At step S1620, the image blurrer may determine the sharpness of the Gaussian filter to be applied to the intermediate image depending on the disparity values. In an embodiment of the present disclosure, a Gaussian filter might not be applied to the in-focus area for the intermediate image. The image blurrer may perform the blur operation using a Gaussian filter having a preset size to the out-of-focus area for the intermediate image.

In an embodiment of the present disclosure, as the disparity values of the intermediate image are greater, the sharpness of the curve of the Gaussian filter to be applied to the corresponding position may be decreased. When a Gaussian filter having the low curve sharpness is applied to the intermediate image, the strength of the blur operation may be increased.

At step S1630, the image blurrer may generate a blurred image to which the Gaussian filter is applied to the out-of-focus area. The sharpness of the Gaussian filter that is applied to sub-pixel values may vary. The image blurrer may apply a Gaussian filter having low curve sharpness to the sub-pixel values as the disparity value of the intermediate image is larger. The descriptions of FIGS. 12 and 13 may correspond to FIG. 16.

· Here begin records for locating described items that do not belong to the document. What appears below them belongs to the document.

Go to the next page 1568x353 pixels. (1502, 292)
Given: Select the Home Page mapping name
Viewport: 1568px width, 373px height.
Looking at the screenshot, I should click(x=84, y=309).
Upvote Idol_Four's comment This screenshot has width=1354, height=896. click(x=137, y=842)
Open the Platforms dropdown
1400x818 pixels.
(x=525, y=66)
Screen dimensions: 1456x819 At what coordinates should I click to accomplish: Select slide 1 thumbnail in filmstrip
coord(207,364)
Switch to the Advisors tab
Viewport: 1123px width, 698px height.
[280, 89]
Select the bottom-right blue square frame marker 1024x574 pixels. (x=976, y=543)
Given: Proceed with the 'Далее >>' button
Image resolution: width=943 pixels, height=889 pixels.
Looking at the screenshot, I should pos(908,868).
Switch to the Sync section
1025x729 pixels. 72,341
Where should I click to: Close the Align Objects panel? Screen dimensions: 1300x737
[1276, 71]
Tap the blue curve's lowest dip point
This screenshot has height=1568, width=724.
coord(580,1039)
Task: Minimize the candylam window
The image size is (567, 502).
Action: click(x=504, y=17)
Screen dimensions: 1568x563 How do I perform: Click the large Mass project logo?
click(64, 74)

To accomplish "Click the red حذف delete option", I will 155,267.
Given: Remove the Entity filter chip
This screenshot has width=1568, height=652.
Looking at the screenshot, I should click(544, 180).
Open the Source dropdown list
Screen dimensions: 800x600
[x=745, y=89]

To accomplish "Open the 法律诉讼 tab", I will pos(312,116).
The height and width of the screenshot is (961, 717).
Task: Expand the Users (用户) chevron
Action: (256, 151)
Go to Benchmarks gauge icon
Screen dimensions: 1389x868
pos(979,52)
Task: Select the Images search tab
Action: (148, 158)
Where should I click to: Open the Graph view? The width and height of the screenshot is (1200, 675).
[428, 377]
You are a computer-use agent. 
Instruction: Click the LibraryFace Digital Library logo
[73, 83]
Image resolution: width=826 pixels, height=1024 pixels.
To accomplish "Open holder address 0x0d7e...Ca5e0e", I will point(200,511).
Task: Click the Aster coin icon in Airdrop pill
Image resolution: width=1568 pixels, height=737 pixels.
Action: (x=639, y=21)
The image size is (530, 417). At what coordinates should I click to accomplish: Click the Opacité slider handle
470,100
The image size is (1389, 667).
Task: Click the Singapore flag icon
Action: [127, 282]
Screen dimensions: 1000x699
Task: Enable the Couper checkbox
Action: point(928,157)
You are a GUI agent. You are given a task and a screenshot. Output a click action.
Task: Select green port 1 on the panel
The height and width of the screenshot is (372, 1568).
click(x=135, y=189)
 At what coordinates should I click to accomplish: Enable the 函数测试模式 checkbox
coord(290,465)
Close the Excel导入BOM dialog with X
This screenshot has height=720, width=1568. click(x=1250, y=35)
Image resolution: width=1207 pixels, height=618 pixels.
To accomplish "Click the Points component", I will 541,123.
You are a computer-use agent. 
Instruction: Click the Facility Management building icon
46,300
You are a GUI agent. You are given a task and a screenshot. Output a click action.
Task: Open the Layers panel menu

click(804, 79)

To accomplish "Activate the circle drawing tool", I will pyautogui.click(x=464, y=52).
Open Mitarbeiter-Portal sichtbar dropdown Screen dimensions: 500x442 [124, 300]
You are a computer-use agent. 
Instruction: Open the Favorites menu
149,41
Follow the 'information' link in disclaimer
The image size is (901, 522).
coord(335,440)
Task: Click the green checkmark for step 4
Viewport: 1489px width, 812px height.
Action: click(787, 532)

FIG. 17 is a block diagram illustrating an electronic device including an image processing device according to an embodiment of the present disclosure.

Referring to FIG. 17, an electronic device 2000 may include an image sensor 2010, a processor 2020, a storage device 2030, a memory device 2040, an input device 2050, and an output device 2060. Although not illustrated in FIG. 17, the electronic device 2000 may further include ports capable of communicating with a video card, a sound card, a memory card, or a universal serial bus (USB) device, or communicate with other electronic devices.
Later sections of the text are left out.